宝塚雪組・彩風咲奈 涙の主演公演初日 コロナ禍で当初の会場と日程大幅変更
宝塚歌劇雪組スター彩風咲奈(あやかぜ・さきな)主演「炎のボレロ/Music Revolution!-New Spirit-」が29日、梅田芸術劇場メインホールで開幕した。
当初は彩風の出身地である愛媛県をはじめ、全国9都市を巡る全国ツアー公演として5月2日~26日に予定されていたが、コロナ禍で中止に。劇場と日程を変更し、8月17日~25日に同劇場で上演されることになっていた。だが出演者1人から新型コロナウイルス感染者が出たため、再度公演日程を変更。数度の中止変更を乗り越え、ようやく初日を迎えた。
「炎-」は1988年に星組の日向薫主演で上演され好評を博した作品で、32年ぶりの再演。1860年代のフランス傀儡政権下のメキシコを舞台に、政府に抵抗して領地や財産を奪われ、家族をも失った青年貴族アルベルトが、復讐のため、そして祖国を取り戻すため仲間と立ち上がる姿を描いたミュージカル。彩風は丁寧な演技で、見る者の心を打った。ヒロインの潤花は、今公演に宙組に組替えとなる。
ショー「Music-」はジャズ、ロック、ラテン、ポップス、クラシック…様々なジャンルの音楽の持つ美しさをテーマとしたダイナミックなショー。ダンスが魅力のひとつである彩風は、舞台映えする容姿を十分に生かし、舞台狭しと歌い踊った。
コロナ禍で、幕が開けるまで中止と延期を繰り返した今公演。客席は通常の半分以下に抑えられたが、ファンは人数の少なさを感じさせない大きな拍手を送った。彩風もようやく迎えた初日にこみ上げる思いを押さえ切れず「有難うございました」と挨拶すると、大粒の涙をこぼしていた。

### 項目一覧
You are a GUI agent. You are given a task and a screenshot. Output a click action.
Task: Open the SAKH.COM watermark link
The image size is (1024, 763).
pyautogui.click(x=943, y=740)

--

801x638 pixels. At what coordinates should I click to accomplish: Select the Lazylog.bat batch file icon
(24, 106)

### 課題
本文を最初から最後まで一字一句変えずに書き写してください。 項目の内容は本文とは関係がない。

### 解答
宝塚雪組・彩風咲奈 涙の主演公演初日 コロナ禍で当初の会場と日程大幅変更
宝塚歌劇雪組スター彩風咲奈(あやかぜ・さきな)主演「炎のボレロ/Music Revolution!-New Spirit-」が29日、梅田芸術劇場メインホールで開幕した。
当初は彩風の出身地である愛媛県をはじめ、全国9都市を巡る全国ツアー公演として5月2日~26日に予定されていたが、コロナ禍で中止に。劇場と日程を変更し、8月17日~25日に同劇場で上演されることになっていた。だが出演者1人から新型コロナウイルス感染者が出たため、再度公演日程を変更。数度の中止変更を乗り越え、ようやく初日を迎えた。
「炎-」は1988年に星組の日向薫主演で上演され好評を博した作品で、32年ぶりの再演。1860年代のフランス傀儡政権下のメキシコを舞台に、政府に抵抗して領地や財産を奪われ、家族をも失った青年貴族アルベルトが、復讐のため、そして祖国を取り戻すため仲間と立ち上がる姿を描いたミュージカル。彩風は丁寧な演技で、見る者の心を打った。ヒロインの潤花は、今公演に宙組に組替えとなる。
ショー「Music-」はジャズ、ロック、ラテン、ポップス、クラシック…様々なジャンルの音楽の持つ美しさをテーマとしたダイナミックなショー。ダンスが魅力のひとつである彩風は、舞台映えする容姿を十分に生かし、舞台狭しと歌い踊った。
コロナ禍で、幕が開けるまで中止と延期を繰り返した今公演。客席は通常の半分以下に抑えられたが、ファンは人数の少なさを感じさせない大きな拍手を送った。彩風もようやく迎えた初日にこみ上げる思いを押さえ切れず「有難うございました」と挨拶すると、大粒の涙をこぼしていた。